В подобной атмосфере, совершенно естественно, Эва должна была рассудить, что все ее возможности заключены в том, чтобы извлекать выгоду из мужчин; и соответственно не испытывала никаких теплых чувств к тем, кого намеревалась использовать, поскольку такие отношения строились не как честное партнерство, но основывались на умении ловчить и приспосабливаться, подразумевающем глубокую неприязнь.
Враги частенько называли Эву resentida, то есть обидчивой. У нее было две реальные причины обижаться на общество: первая – что она родилась бедной в стране величайшего богатства, а вторая – что она родилась женщиной в обществе, созданном для мужчин. Тот факт, что она была женщиной, сильно усложнял задачу избежать бедности; правду сказать, это было почти невозможно, разве что с помощью власти над мужчиной. А те самые мужчины, которые с такой готовностью бросались соблазнять беззащитную девушку вроде нее деньгами или лживыми обещаниями, в случае необходимости готовы были с оружием в руках отстаивать честь дочери или сестры – так, словно это их ценная фамильная собственность. Неудивительно, что Эва возненавидела мужчин, которые так мало ценили ее, и женщин, чья добродетель, похоже, стоила значительно дороже, чем ее собственная.

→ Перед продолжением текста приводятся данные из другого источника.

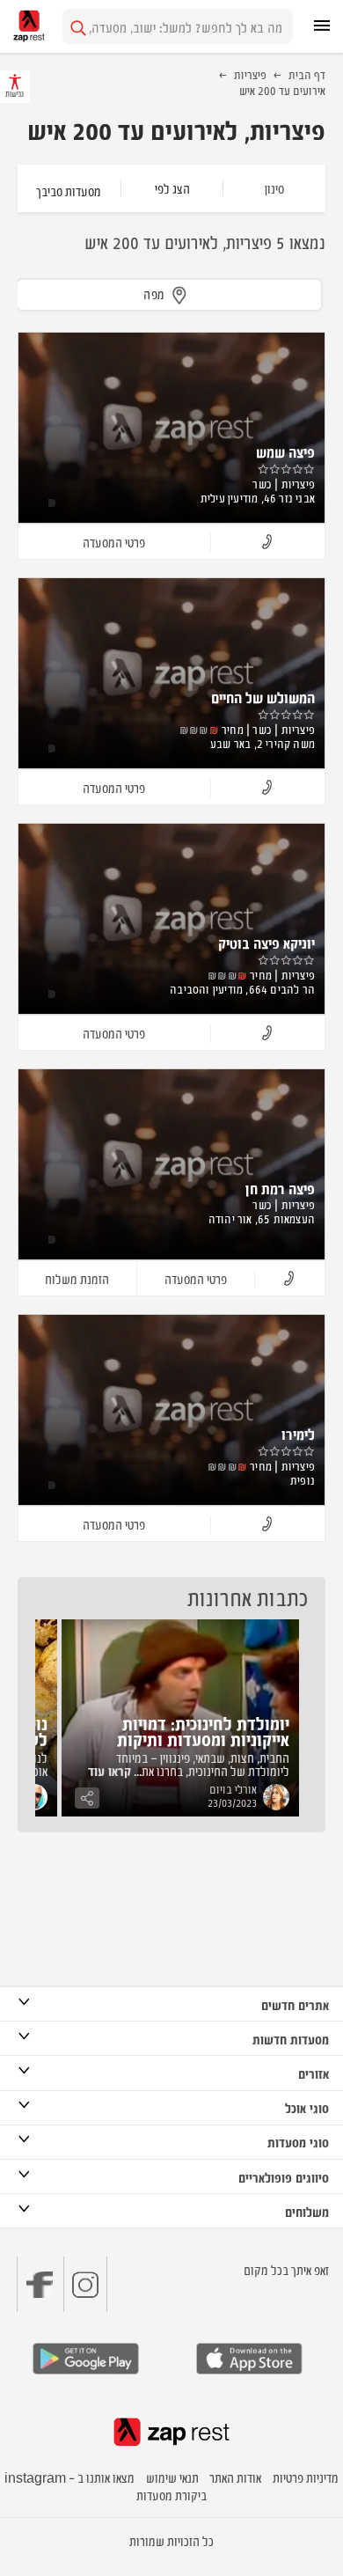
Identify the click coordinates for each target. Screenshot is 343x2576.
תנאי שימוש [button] (172, 2477)
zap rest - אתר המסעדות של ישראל (29, 26)
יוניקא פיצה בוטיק (266, 942)
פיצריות (250, 74)
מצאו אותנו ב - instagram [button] (69, 2477)
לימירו (298, 1433)
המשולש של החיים (263, 697)
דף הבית (306, 74)
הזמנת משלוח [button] (77, 1278)
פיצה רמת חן (280, 1188)
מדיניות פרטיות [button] (306, 2477)
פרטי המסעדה (114, 541)
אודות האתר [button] (235, 2477)
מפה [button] (154, 293)
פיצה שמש (285, 451)
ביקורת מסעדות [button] (171, 2494)
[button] (267, 542)
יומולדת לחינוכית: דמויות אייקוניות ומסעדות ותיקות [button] (203, 1730)
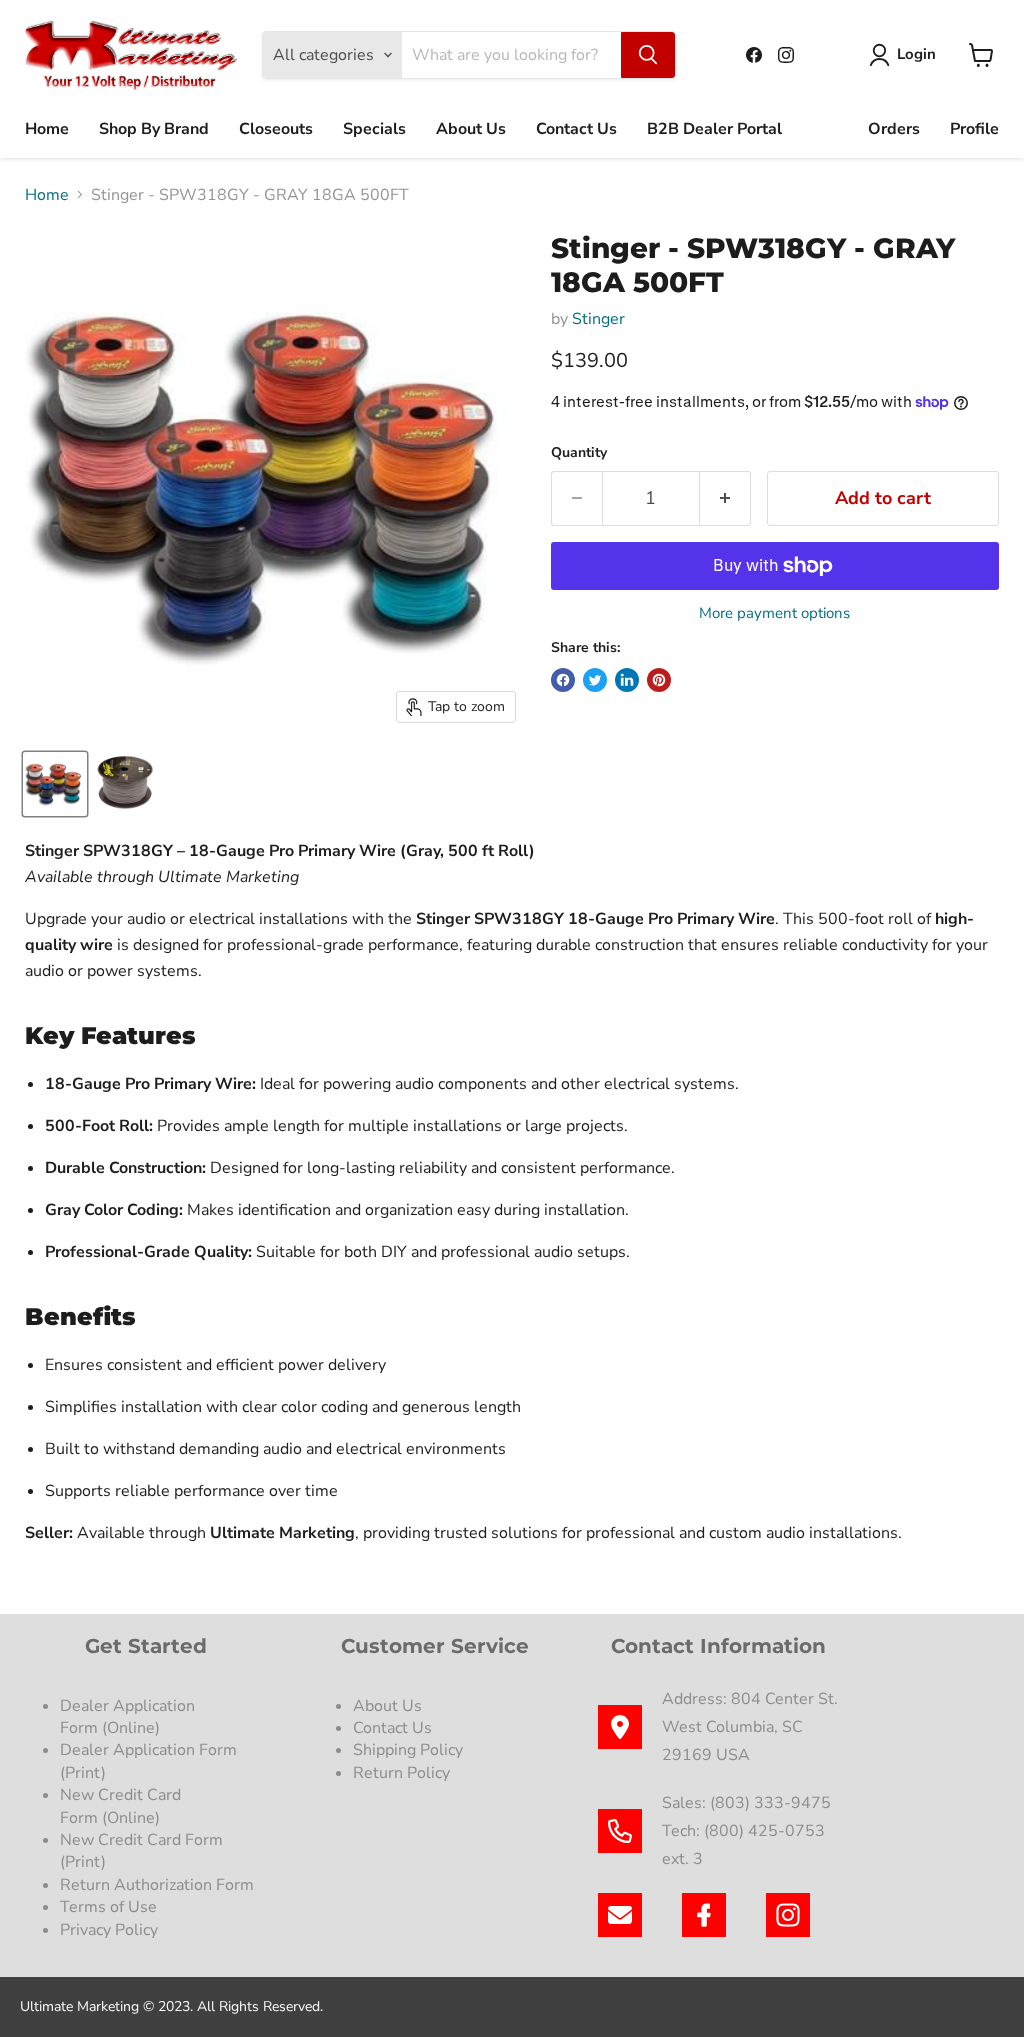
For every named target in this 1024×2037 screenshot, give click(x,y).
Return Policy (401, 1773)
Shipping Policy (408, 1750)
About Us (471, 129)
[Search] (648, 55)
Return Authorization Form (157, 1885)
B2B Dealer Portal (714, 129)
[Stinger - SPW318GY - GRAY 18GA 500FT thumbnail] (55, 784)
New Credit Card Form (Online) (120, 1806)
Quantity (579, 453)
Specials (374, 129)
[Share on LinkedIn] (627, 680)
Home (47, 129)
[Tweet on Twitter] (595, 680)
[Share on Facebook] (563, 680)
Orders (894, 129)
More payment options (774, 613)
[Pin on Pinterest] (659, 680)
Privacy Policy (111, 1930)
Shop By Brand (154, 129)
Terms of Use (110, 1907)
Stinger (598, 319)
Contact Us (576, 129)
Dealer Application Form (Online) (127, 1717)
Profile (974, 129)
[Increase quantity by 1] (725, 498)
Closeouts (276, 129)
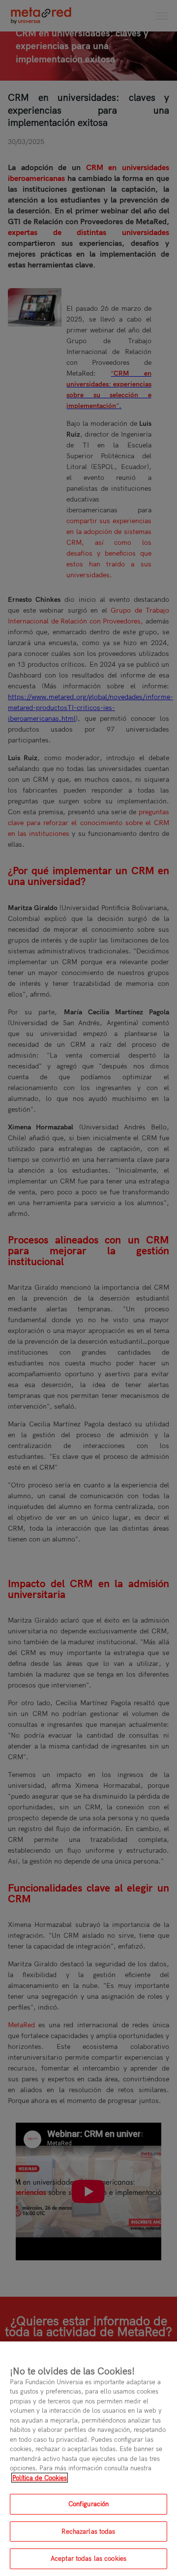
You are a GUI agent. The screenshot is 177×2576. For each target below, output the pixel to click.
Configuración (88, 2504)
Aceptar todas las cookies (88, 2558)
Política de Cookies (39, 2478)
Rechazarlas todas (88, 2531)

Сама Эва упоминала эти годы, не касаясь подробностей, в качестве «своей артистической карьеры». Она никогда не отрицала своего театрального прошлого и даже хвастала скромным происхождением, но никогда не сообщала деталей того или другого: о прошлом говорилось только в общих словах. В тех интервью, которые она даровала прессе, когда стала звездой радио, Эва выражается туманно и подчас противоречит сама себе. То она говорит, что состояла в труппе старого Театра комедии, а потом пришла на радио «Насьональ», а то, что сначала работала на радио «Прието», а затем – на радио «Аргентино», и что возможность выйти на сцену впервые предоставил ей Лисео. Может быть, она уже не помнила или же не желала помнить превратности тех дней. Она пробавлялась мелкими ролями, зарабатывая на жизнь рекламой булочек с сыром. Один раз Эва отправилась на гастроли с театральной труппой, которая шаталась по провинциям, и именно ее чары помогли убедить власти разрешить спектакль. Такое существование могло бы сломить дух любого человека, чуть менее выносливого или циничного. Все эти годы Эва не забывала о своей главной цели – преуспеть – и заводила громадное количество знакомств. Сейчас, по прошествии времени, нельзя не сказать, что она обладала феноменальной способностью привлекать внимание влиятельных мужчин и использовать их в своих целях. Ее дар заключался в неизменном эгоизме и неослабной энергии. Не смущаясь, она выставляла себя на обозрение перед всяким, кто предположительно мог быть ей полезен, и привлекала к себе необходимое внимание. А стоило ей добиться этого внимания, она уже не отпускала своей жертвы и преследовала ее лично и в письмах до тех пор, пока не умудрялась выжать всю пользу – до последней капли.